WHAT TO PRODUCE: Send back every line of the data exactly.

DATASET RECORDS:

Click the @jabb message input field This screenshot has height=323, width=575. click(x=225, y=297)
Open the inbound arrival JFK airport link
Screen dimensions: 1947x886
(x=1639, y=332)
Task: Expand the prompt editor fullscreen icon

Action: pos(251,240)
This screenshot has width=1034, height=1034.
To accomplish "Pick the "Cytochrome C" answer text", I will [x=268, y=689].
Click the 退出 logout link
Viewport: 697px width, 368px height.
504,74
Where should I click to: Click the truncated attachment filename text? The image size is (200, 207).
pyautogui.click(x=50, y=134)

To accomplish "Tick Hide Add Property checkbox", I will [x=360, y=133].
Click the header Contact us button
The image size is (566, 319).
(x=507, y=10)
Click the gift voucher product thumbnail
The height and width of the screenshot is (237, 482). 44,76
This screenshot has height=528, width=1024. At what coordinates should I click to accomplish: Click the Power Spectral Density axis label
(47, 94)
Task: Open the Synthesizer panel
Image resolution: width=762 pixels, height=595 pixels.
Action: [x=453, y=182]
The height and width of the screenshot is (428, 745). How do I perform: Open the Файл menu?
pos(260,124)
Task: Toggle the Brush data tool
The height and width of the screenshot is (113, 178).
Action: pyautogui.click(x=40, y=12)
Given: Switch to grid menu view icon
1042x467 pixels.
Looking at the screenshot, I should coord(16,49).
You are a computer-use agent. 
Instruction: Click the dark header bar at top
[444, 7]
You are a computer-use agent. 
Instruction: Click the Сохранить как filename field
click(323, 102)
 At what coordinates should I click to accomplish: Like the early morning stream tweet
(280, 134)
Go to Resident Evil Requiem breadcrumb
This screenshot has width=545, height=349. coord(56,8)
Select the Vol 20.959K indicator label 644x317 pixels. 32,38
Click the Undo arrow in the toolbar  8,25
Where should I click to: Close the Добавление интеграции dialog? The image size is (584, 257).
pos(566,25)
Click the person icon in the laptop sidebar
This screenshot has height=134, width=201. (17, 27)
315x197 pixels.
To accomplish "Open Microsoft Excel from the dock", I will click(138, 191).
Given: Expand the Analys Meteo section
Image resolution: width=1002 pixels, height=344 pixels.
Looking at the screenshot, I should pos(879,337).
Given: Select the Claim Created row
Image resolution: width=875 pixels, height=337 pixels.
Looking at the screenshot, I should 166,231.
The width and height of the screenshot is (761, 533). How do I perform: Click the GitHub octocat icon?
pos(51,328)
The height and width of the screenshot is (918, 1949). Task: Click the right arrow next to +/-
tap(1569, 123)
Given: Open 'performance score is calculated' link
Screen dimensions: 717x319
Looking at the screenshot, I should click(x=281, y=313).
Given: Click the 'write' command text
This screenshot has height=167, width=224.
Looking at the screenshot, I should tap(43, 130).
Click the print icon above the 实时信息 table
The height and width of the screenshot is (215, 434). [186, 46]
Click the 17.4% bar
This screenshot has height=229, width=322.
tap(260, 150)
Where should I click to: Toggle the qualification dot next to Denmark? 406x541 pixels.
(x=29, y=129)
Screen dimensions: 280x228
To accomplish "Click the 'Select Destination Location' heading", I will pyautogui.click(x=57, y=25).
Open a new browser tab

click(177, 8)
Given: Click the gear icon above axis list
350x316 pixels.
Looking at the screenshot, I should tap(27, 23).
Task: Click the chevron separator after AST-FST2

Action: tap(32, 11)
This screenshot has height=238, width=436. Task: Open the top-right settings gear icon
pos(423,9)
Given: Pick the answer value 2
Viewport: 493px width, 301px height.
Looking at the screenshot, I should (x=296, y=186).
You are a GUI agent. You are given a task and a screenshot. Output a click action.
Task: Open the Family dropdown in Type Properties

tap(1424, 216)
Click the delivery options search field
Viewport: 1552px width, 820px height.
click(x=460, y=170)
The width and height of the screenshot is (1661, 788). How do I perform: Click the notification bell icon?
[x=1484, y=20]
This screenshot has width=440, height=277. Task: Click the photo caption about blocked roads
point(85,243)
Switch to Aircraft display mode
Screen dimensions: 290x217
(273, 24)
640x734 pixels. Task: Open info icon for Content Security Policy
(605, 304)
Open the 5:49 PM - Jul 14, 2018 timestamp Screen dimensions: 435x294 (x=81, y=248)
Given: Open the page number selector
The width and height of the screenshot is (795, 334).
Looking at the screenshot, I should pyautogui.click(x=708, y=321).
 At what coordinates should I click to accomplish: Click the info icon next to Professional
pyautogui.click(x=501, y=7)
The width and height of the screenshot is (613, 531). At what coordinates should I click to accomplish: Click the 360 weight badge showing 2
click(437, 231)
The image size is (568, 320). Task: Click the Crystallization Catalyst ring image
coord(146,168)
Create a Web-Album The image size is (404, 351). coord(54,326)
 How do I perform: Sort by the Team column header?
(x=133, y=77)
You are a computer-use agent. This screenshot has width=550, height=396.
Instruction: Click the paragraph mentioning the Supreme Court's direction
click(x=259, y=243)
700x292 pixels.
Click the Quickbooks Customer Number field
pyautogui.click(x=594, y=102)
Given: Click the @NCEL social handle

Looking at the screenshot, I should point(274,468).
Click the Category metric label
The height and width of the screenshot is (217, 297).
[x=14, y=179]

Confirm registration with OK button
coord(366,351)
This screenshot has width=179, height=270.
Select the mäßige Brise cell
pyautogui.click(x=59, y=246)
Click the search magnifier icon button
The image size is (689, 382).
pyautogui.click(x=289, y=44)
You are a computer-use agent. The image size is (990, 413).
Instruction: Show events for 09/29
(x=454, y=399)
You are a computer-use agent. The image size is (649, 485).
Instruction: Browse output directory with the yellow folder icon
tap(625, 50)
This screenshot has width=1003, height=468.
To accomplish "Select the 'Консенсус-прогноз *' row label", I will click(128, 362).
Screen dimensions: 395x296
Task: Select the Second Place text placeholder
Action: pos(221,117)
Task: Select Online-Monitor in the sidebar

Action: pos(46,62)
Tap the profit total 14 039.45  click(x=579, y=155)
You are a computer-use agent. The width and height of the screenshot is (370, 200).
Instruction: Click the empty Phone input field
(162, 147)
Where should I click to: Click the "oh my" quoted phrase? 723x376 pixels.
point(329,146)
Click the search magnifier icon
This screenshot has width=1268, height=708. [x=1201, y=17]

SOLUTION:
Click the @jabb message input field This screenshot has height=323, width=575. click(x=225, y=297)
Open the inbound arrival JFK airport link
Screen dimensions: 1947x886
(x=1639, y=332)
Task: Expand the prompt editor fullscreen icon

Action: pos(251,240)
This screenshot has width=1034, height=1034.
To accomplish "Pick the "Cytochrome C" answer text", I will [x=268, y=689].
Click the 退出 logout link
Viewport: 697px width, 368px height.
504,74
Where should I click to: Click the truncated attachment filename text? The image size is (200, 207).
pyautogui.click(x=50, y=134)

To accomplish "Tick Hide Add Property checkbox", I will [x=360, y=133].
Click the header Contact us button
The image size is (566, 319).
(x=507, y=10)
Click the gift voucher product thumbnail
The height and width of the screenshot is (237, 482). 44,76
This screenshot has height=528, width=1024. At what coordinates should I click to accomplish: Click the Power Spectral Density axis label
(47, 94)
Task: Open the Synthesizer panel
Image resolution: width=762 pixels, height=595 pixels.
Action: [x=453, y=182]
The height and width of the screenshot is (428, 745). How do I perform: Open the Файл menu?
pos(260,124)
Task: Toggle the Brush data tool
The height and width of the screenshot is (113, 178).
Action: pyautogui.click(x=40, y=12)
Given: Switch to grid menu view icon
1042x467 pixels.
Looking at the screenshot, I should coord(16,49).
You are a computer-use agent. 
Instruction: Click the dark header bar at top
[444, 7]
You are a computer-use agent. 
Instruction: Click the Сохранить как filename field
click(323, 102)
 At what coordinates should I click to accomplish: Like the early morning stream tweet
(280, 134)
Go to Resident Evil Requiem breadcrumb
This screenshot has width=545, height=349. coord(56,8)
Select the Vol 20.959K indicator label 644x317 pixels. 32,38
Click the Undo arrow in the toolbar  8,25
Where should I click to: Close the Добавление интеграции dialog? The image size is (584, 257).
pos(566,25)
Click the person icon in the laptop sidebar
This screenshot has height=134, width=201. (17, 27)
315x197 pixels.
To accomplish "Open Microsoft Excel from the dock", I will click(138, 191).
Given: Expand the Analys Meteo section
Image resolution: width=1002 pixels, height=344 pixels.
Looking at the screenshot, I should pos(879,337).
Given: Select the Claim Created row
Image resolution: width=875 pixels, height=337 pixels.
Looking at the screenshot, I should 166,231.
The width and height of the screenshot is (761, 533). How do I perform: Click the GitHub octocat icon?
pos(51,328)
The height and width of the screenshot is (918, 1949). Task: Click the right arrow next to +/-
tap(1569, 123)
Given: Open 'performance score is calculated' link
Screen dimensions: 717x319
Looking at the screenshot, I should click(x=281, y=313).
Given: Click the 'write' command text
This screenshot has height=167, width=224.
Looking at the screenshot, I should tap(43, 130).
Click the print icon above the 实时信息 table
The height and width of the screenshot is (215, 434). [186, 46]
Click the 17.4% bar
This screenshot has height=229, width=322.
tap(260, 150)
Where should I click to: Toggle the qualification dot next to Denmark? 406x541 pixels.
(x=29, y=129)
Screen dimensions: 280x228
To accomplish "Click the 'Select Destination Location' heading", I will pyautogui.click(x=57, y=25).
Open a new browser tab

click(177, 8)
Given: Click the gear icon above axis list
350x316 pixels.
Looking at the screenshot, I should tap(27, 23).
Task: Click the chevron separator after AST-FST2

Action: tap(32, 11)
This screenshot has height=238, width=436. Task: Open the top-right settings gear icon
pos(423,9)
Given: Pick the answer value 2
Viewport: 493px width, 301px height.
Looking at the screenshot, I should (x=296, y=186).
You are a GUI agent. You are given a task and a screenshot. Output a click action.
Task: Open the Family dropdown in Type Properties

tap(1424, 216)
Click the delivery options search field
Viewport: 1552px width, 820px height.
click(x=460, y=170)
The width and height of the screenshot is (1661, 788). How do I perform: Click the notification bell icon?
[x=1484, y=20]
This screenshot has width=440, height=277. Task: Click the photo caption about blocked roads
point(85,243)
Switch to Aircraft display mode
Screen dimensions: 290x217
(273, 24)
640x734 pixels. Task: Open info icon for Content Security Policy
(605, 304)
Open the 5:49 PM - Jul 14, 2018 timestamp Screen dimensions: 435x294 (x=81, y=248)
Given: Open the page number selector
The width and height of the screenshot is (795, 334).
Looking at the screenshot, I should pyautogui.click(x=708, y=321).
 At what coordinates should I click to accomplish: Click the info icon next to Professional
pyautogui.click(x=501, y=7)
The width and height of the screenshot is (613, 531). At what coordinates should I click to accomplish: Click the 360 weight badge showing 2
click(437, 231)
The image size is (568, 320). Task: Click the Crystallization Catalyst ring image
coord(146,168)
Create a Web-Album The image size is (404, 351). coord(54,326)
 How do I perform: Sort by the Team column header?
(x=133, y=77)
You are a computer-use agent. This screenshot has width=550, height=396.
Instruction: Click the paragraph mentioning the Supreme Court's direction
click(x=259, y=243)
700x292 pixels.
Click the Quickbooks Customer Number field
pyautogui.click(x=594, y=102)
Given: Click the @NCEL social handle

Looking at the screenshot, I should point(274,468).
Click the Category metric label
The height and width of the screenshot is (217, 297).
[x=14, y=179]

Confirm registration with OK button
coord(366,351)
This screenshot has width=179, height=270.
Select the mäßige Brise cell
pyautogui.click(x=59, y=246)
Click the search magnifier icon button
The image size is (689, 382).
pyautogui.click(x=289, y=44)
You are a computer-use agent. The image size is (990, 413).
Instruction: Show events for 09/29
(x=454, y=399)
You are a computer-use agent. The image size is (649, 485).
Instruction: Browse output directory with the yellow folder icon
tap(625, 50)
This screenshot has width=1003, height=468.
To accomplish "Select the 'Консенсус-прогноз *' row label", I will click(128, 362).
Screen dimensions: 395x296
Task: Select the Second Place text placeholder
Action: pos(221,117)
Task: Select Online-Monitor in the sidebar

Action: pos(46,62)
Tap the profit total 14 039.45  click(x=579, y=155)
You are a computer-use agent. The width and height of the screenshot is (370, 200).
Instruction: Click the empty Phone input field
(162, 147)
Where should I click to: Click the "oh my" quoted phrase? 723x376 pixels.
point(329,146)
Click the search magnifier icon
This screenshot has width=1268, height=708. [x=1201, y=17]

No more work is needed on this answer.